An analysis of satellite imagery of the Lhasa Gonggar, the PLAAF’s main base in Tibet, has shown that here there were four or five J-10s or J-11s since 2010, they had gone up to eight by the end of 2014, and during the Doklam standoff there were 16 J-11s on the airfield.
Another major airbase is at Hotan in Xinjiang, proximate to the disputed Aksai Chin area. Here too the PLAAF rotates anywhere between eight to 16 aircraft every year, and the base here has seen surges involving the J-11 and the Q-5 ground attack fighters.
In the period after 2008, with its economy doing well, India began an extensive strengthening of its defenses on the border with China. This included an acceleration of the road-building program, reactivating seven advanced landing grounds in Arunachal Pradesh state, and deploying the advanced Sukhoi Su-30MKI to bases in Assam. In addition, two new divisions, two armored brigades and a Mountain Strike Corps were raised or authorized.
In Ladakh, authorization was given to establish a full-fledged fighter base at Nyoma in its southeastern corner and road construction began to link to Daulat Beg Oldi. Beijing’s response was to propose a freeze in construction on both sides of the LAC, something that New Delhi rejected outright considering the disadvantaged position that Indian forces were in the region in comparison with the PLA.
No doubt the Indian military is closely monitoring the developments in Tibet, and we are likely to see a further strengthening of the Indian posture facing the Himalaya. Recently there were reports that India had also moved some Su-30MKI aircraft to Hashimara air base, which is close to the Doklam area.

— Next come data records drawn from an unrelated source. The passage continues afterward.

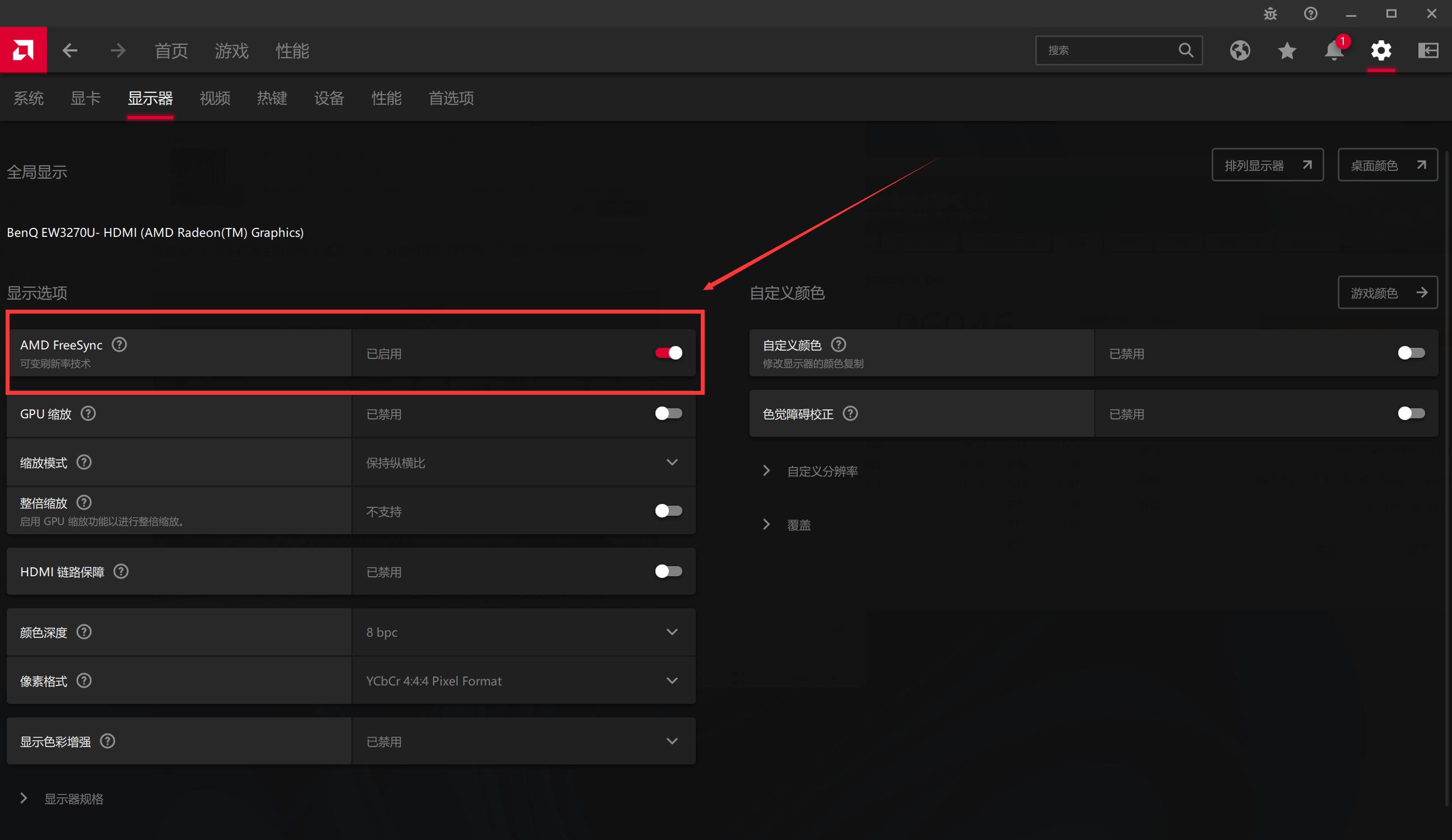Screen dimensions: 1452x840
Task: Open favorites star icon
Action: pyautogui.click(x=1287, y=51)
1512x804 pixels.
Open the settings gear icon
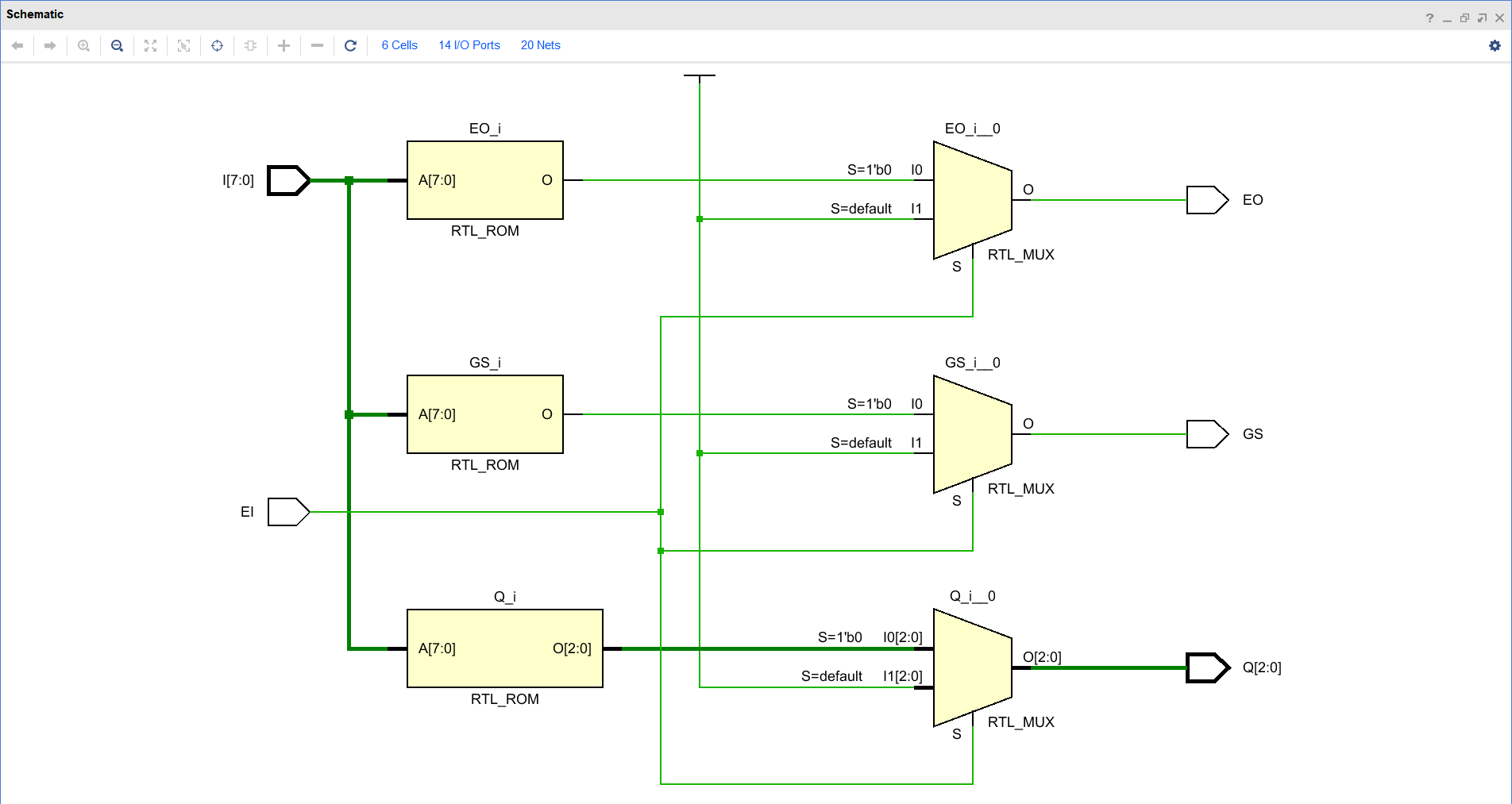[x=1495, y=45]
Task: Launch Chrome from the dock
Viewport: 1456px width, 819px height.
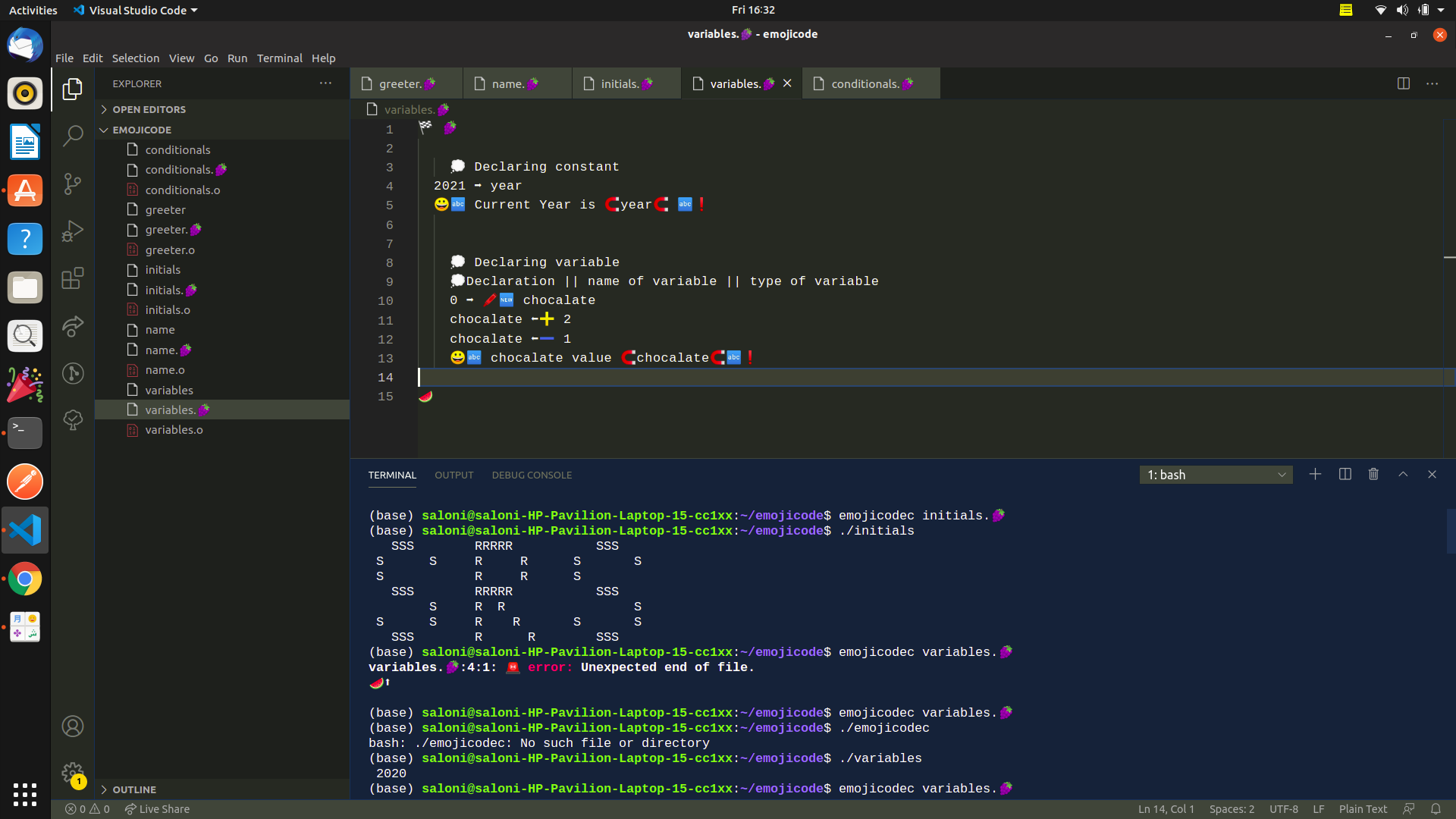Action: pos(25,579)
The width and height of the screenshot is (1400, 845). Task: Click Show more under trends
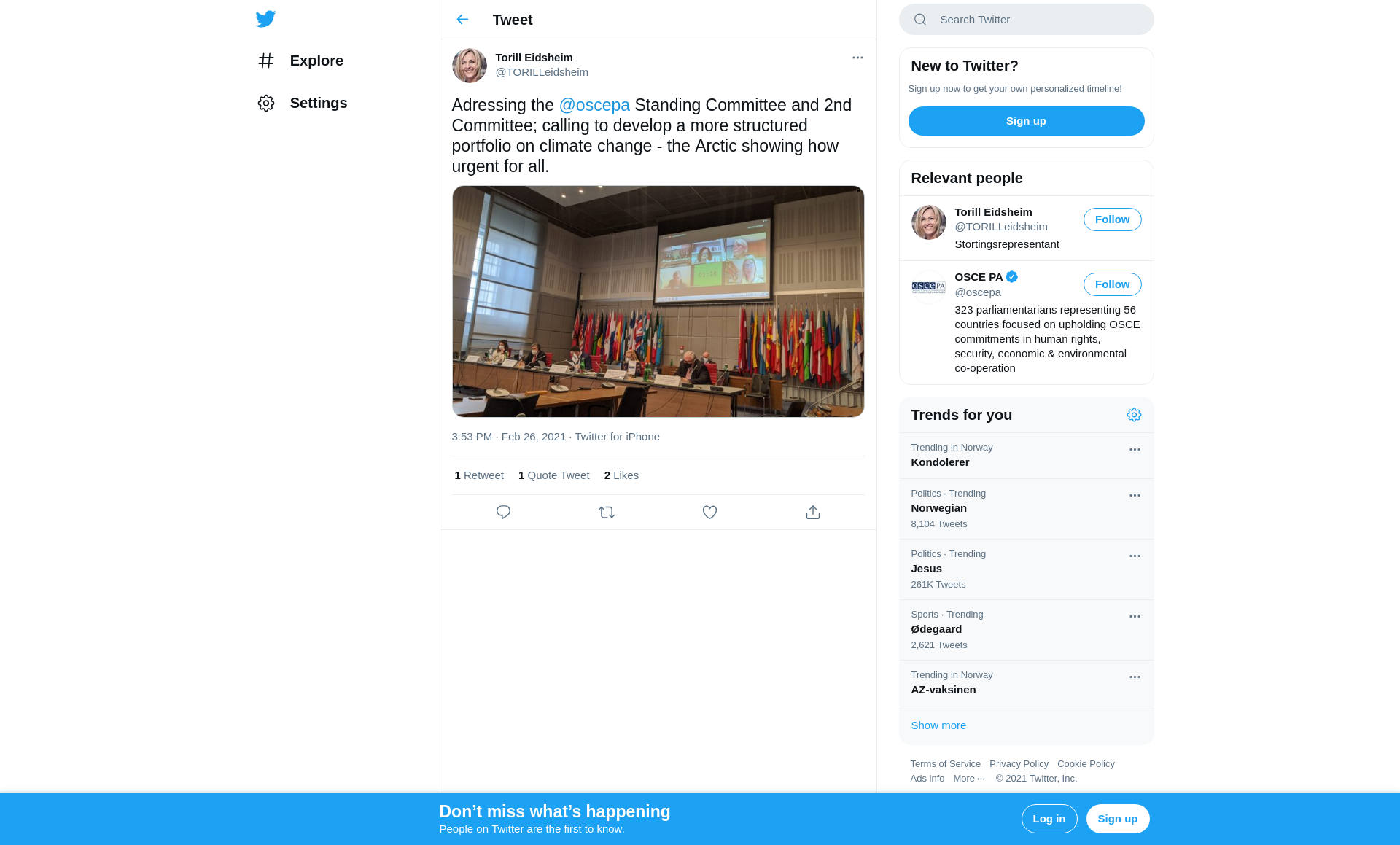point(938,725)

On the other hand, both sides are moving politically to defuse the situation. In February, Indian Foreign Secretary Vijay Gokhale, who was earlier ambassador to China, carried out a low-key visit to Beijing and held talks with his Chinese counterparts. Subsequently, India has pointedly avoided using the Dalai Lama card and it canceled a major conference relating to China being hosted by the Ministry of Defense’s think-tank.
The new Chinese State Councilor Wang Yi noted at a recent interaction that the two sides must manage their differences and called for removing mistrust between the two sides. He added colorfully, ”The Chinese dragon and the Indian elephant must not fight each other but dance with each other.”